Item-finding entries
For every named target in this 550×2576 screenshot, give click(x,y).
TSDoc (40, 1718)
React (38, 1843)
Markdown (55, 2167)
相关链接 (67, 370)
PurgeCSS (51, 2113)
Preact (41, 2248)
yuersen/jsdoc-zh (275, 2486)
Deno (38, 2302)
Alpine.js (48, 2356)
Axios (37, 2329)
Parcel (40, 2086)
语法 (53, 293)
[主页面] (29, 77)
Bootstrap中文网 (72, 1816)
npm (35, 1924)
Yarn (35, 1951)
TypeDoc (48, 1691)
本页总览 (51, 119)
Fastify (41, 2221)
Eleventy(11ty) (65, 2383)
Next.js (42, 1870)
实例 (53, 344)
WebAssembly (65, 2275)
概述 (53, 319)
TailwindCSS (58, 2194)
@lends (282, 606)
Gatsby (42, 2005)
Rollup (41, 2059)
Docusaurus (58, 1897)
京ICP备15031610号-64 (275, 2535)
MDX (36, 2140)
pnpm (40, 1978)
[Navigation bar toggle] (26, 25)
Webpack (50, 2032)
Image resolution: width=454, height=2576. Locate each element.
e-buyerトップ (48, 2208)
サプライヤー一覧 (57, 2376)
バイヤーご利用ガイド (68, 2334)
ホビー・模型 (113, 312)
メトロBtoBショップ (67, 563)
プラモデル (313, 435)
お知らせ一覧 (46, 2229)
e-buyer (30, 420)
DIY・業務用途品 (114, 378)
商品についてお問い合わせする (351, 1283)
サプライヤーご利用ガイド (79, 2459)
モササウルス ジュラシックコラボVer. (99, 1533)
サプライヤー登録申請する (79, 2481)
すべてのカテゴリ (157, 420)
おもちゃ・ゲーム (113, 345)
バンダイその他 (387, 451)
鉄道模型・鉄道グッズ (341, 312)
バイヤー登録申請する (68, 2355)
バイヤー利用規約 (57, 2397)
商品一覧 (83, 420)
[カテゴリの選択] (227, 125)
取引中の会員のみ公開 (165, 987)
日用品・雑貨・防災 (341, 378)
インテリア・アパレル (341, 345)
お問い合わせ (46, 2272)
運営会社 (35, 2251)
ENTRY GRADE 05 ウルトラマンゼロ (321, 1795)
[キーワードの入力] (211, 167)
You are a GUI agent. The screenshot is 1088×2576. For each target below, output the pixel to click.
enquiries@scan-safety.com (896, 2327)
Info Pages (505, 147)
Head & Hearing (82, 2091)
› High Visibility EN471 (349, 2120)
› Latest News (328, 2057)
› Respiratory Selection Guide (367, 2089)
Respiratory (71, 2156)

## Work to be completed
Reproduce the stretch of entries from the line containing "モササウルス ジュラシックコラボVer. (99, 1533)" through the line containing "[キーワードの入力] (211, 167)", both included, exactly as they stand.

## Solution to this exercise
モササウルス ジュラシックコラボVer. (99, 1533)
サプライヤー登録申請する (79, 2481)
すべてのカテゴリ (157, 420)
おもちゃ・ゲーム (113, 345)
バンダイその他 (387, 451)
鉄道模型・鉄道グッズ (341, 312)
バイヤー登録申請する (68, 2355)
バイヤー利用規約 (57, 2397)
商品一覧 (83, 420)
[カテゴリの選択] (227, 125)
取引中の会員のみ公開 (165, 987)
日用品・雑貨・防災 (341, 378)
インテリア・アパレル (341, 345)
お問い合わせ (46, 2272)
運営会社 (35, 2251)
ENTRY GRADE 05 ウルトラマンゼロ (321, 1795)
[キーワードの入力] (211, 167)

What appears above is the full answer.